Provided text:

The College in those days numbered under 450 students. The administration was made up of a handful: in addition to the President, one Vice-President for Admissions, one Dean, one Registrar. A single secretary made do for the whole faculty. Public Relations was in the capable hands of a single faculty wife, part-time. Resources were so tight that, when Ariel Loewy had netted $100,000 for modern laboratory equipment from the National Institutes of Health, the mere $6,000 the College had to come up with for tables and sinks and the like threatened to unbalance the budget, causing Gilbert to blanch momentarily. What, under such Spartan conditions, was the secret that made it possible that the College successfully modernize, quadrupling its salary structure, and doubling the endowment, if not the considerable talent, the total dedication, the inhuman work hours, of the prominent scholar with international reputation who presided over it?

And yet still found time for the teaching of a course in his chosen field, geography?

It would not be too much to say that we of the faculty generation then in our 30s who owed our appointments to Gilbert stood in awe of that remarkably authoritative figure. Calm, unshowy eloquence, mastery of detail, a memory that allowed him to greet faculty, staff and students, as well as Board and Corporation, all of us by name. Many is the time that, passing Roberts Hall as we made our way back to the campus from an evening outing to the movies, we would glance up guiltily to the lit window that told of a President burning the midnight oil. Truth to tell, we also chafed at an authority exercised pretty much from the top down, often rendering our laborious committee work just plain moot. Such, however, is the almost obligatory counterpart of heightened dutifulness and superior competence. In compensation, it must be said that, after a raft of significant educational decisions had been rendered by the faculty by the narrowest of margins under the Roberts Rules of Order, it was Gilbert who proposed that we put to a trial the Friends’ Order of Business, which relies on decision by consensus. Such a trial proved so eminently successful that the faculty still operates on this model of fully agreed upon decision-making half a century later.

It was to come as a shock to all of us when, after nine years of a leadership style that had led us to believe that the tie between Gilbert and the College was indissoluble, the announcement came that he had chosen to exercise his considerable talents on a more global scale. We sorrowed but we found, somewhat to our surprise, that President Gilbert White had left both the College and ourselves in a condition to carry on the work on the level his wise stewardship had made possible. In a farewell address he commended the College to us in parting words that are still resonant for me: “Keep it excellent, keep it small, keep it Quaker.” Yours to judge how well, under greatly different circumstances, we have managed to heed them.

Professor Marcel Gutwirth taught French and the humanities at Haverford for many years.

Face to Face with Gilbert White
by Scott Kimmich

Back in the late forties and early fifties, Haverford students were compelled to attend Collection on Tuesday and Meeting on the Fifth Day, where, almost invariably, Gilbert White looked out upon us, either from the podium in Roberts Hall or from the facing bench of the Meeting House. What else could we do but study his facial features, from the dazzling blue eyes and the high cheekbones set over appropriately ascetic hollow cheeks, to the brushed back crewcut that would have made a Prussian Junker proud.

Provided material:

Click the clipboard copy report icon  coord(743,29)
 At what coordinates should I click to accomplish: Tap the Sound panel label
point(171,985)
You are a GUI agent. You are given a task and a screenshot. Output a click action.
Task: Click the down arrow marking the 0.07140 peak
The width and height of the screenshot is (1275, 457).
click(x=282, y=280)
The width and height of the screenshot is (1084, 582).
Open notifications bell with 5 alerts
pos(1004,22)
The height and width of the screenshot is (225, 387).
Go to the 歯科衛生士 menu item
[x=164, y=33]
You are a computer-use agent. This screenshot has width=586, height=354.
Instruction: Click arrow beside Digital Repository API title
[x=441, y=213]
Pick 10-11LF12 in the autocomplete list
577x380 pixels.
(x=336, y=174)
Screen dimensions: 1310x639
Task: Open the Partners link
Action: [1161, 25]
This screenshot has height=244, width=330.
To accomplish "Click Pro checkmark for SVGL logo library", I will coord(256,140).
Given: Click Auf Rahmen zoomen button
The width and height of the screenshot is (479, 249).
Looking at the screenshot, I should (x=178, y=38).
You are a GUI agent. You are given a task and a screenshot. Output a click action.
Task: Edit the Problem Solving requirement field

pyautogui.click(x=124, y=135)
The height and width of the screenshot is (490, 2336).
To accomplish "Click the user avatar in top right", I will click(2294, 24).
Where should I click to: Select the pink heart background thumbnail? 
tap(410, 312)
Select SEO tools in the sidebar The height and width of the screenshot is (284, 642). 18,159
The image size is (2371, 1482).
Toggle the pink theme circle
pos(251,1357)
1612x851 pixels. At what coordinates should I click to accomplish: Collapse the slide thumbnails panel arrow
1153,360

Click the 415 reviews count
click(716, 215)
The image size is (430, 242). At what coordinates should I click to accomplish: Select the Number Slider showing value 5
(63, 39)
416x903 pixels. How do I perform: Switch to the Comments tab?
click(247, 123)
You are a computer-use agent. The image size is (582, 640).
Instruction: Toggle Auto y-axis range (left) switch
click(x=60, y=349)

To be done:
a. According to the text about Gilbert White, what parting words did he use in his farewell address to commend the College?
b. From the text about Gilbert White, pull out the passage starting at "Back in the" and ending at "Prussian Junker proud.".

Solutions for each task:
a. “Keep it excellent, keep it small, keep it Quaker.”

b.
Back in the late forties and early fifties, Haverford students were compelled to attend Collection on Tuesday and Meeting on the Fifth Day, where, almost invariably, Gilbert White looked out upon us, either from the podium in Roberts Hall or from the facing bench of the Meeting House. What else could we do but study his facial features, from the dazzling blue eyes and the high cheekbones set over appropriately ascetic hollow cheeks, to the brushed back crewcut that would have made a Prussian Junker proud.